◆ The data ◆
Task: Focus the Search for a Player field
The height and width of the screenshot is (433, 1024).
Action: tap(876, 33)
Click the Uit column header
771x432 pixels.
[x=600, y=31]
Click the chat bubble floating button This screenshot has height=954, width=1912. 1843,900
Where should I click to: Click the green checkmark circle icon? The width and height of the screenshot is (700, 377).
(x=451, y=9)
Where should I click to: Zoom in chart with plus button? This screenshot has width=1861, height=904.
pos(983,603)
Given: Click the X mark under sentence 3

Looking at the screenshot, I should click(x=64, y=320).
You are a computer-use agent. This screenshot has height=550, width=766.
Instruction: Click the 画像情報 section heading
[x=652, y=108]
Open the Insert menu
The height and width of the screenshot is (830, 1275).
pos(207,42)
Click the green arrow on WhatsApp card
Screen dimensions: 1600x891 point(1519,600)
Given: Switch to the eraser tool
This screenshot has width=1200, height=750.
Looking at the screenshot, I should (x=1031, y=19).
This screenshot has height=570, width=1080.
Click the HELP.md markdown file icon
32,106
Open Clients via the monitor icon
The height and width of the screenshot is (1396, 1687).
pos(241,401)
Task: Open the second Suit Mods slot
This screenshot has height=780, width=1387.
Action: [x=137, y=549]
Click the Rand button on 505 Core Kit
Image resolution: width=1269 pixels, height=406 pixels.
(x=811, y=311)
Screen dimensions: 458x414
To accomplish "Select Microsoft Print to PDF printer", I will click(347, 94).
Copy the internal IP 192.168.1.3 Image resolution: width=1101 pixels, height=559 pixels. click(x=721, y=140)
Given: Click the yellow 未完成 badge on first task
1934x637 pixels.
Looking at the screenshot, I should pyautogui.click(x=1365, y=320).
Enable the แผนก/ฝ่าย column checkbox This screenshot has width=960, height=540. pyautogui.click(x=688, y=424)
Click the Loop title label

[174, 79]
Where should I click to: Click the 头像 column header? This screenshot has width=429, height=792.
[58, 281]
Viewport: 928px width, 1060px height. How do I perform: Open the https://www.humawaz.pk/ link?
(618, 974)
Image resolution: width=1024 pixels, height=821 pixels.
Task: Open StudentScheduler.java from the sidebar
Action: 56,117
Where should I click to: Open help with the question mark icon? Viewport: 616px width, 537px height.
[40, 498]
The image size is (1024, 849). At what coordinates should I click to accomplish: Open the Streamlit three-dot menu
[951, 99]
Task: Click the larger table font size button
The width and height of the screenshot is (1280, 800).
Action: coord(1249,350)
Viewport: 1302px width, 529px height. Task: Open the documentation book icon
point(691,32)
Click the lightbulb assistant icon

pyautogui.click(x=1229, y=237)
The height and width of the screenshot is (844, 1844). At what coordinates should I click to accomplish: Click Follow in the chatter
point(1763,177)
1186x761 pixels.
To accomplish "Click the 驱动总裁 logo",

◆ What this task involves ◆
Return every line of the listing from its first line through the line holding "(x=451, y=9)", inclusive, reproducing each one without any change.

◆ Completed task ◆
Task: Focus the Search for a Player field
The height and width of the screenshot is (433, 1024).
Action: tap(876, 33)
Click the Uit column header
771x432 pixels.
[x=600, y=31]
Click the chat bubble floating button This screenshot has height=954, width=1912. 1843,900
Where should I click to: Click the green checkmark circle icon? The width and height of the screenshot is (700, 377).
(x=451, y=9)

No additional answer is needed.